Sonnet 71 through Sonnet 74 group together as a sequence due to their dark, brooding tone, and the poet's obsession with his own mortality and legacy. The sequence begins in Sonnet 71 with "No longer mourn for me when I am dead" and ends with "And that is this, and this with thee remains" in Sonnet 74. Sonnet 72 is one of 126 Sonnets coined "The Fair Youth Sequence". The identity of said "Fair Youth" remains a mystery. Several scholars point, in particular to Henry Wriothesley, 3rd Earl of Southampton and William Herbert, 3rd Earl of Pembroke.

==Analysis==
Sonnet 72 is a continuation from Sonnet 71. Both sonnets are an anticipatory plea regarding death and the afterlife from the writer to the reader. The overarching subject of Sonnet 72 is The Poet's fixation with how he will be remembered after death. Subsequently the tone remains bleak and self-deprecating.

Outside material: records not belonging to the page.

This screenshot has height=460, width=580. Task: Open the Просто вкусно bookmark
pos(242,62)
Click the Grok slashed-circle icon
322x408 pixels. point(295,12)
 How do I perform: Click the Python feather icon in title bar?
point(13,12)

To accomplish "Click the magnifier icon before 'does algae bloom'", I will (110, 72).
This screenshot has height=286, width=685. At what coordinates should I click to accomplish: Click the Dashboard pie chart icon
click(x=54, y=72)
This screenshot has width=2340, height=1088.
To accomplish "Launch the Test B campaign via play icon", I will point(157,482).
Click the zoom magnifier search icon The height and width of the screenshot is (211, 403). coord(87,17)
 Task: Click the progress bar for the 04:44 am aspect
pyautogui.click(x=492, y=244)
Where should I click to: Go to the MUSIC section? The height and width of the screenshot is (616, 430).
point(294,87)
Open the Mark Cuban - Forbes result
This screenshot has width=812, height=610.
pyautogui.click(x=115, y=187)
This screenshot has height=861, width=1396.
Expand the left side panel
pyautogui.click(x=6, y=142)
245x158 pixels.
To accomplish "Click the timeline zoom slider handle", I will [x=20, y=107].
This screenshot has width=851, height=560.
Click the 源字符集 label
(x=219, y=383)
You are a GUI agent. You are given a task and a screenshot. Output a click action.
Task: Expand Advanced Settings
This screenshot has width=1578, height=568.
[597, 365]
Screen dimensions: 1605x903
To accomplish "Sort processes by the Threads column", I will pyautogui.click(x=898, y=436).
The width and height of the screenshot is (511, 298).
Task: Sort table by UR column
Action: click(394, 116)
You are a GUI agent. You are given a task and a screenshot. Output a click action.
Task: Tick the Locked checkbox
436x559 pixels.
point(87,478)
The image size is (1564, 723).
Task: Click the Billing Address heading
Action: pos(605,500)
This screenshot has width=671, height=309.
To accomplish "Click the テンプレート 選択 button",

John Cumming Walters states: "In the sonnets we may read the poet's intents, hopes, and fears regarding his fate, and we learn of his all consuming desire for immortality...Bodily death he does not fear: oblivion he dreads."

In Line 2, "What merit lived in me that you should love", the poet considers his own mortality and worth. Line 7, "And hang more praise upon deceased I", derives from the practice of hanging epitaphs and trophies on the gravestone or marker of the deceased.

Line 13 of the couplet,"For I am shamed by that which I bring forth," may refer to, or resonate with the Biblical verses in Mark: 7.20-23:

"That which cometh out of the man, that defileth the man. For from within, out of the heart of men, proceed evil thoughts, adulteries, fornications, murders, thefts, covetousness, wickedness, deceit, lasciviousness, an evil eye, blasphemy, foolishness: all these evil things come from within and defile the man."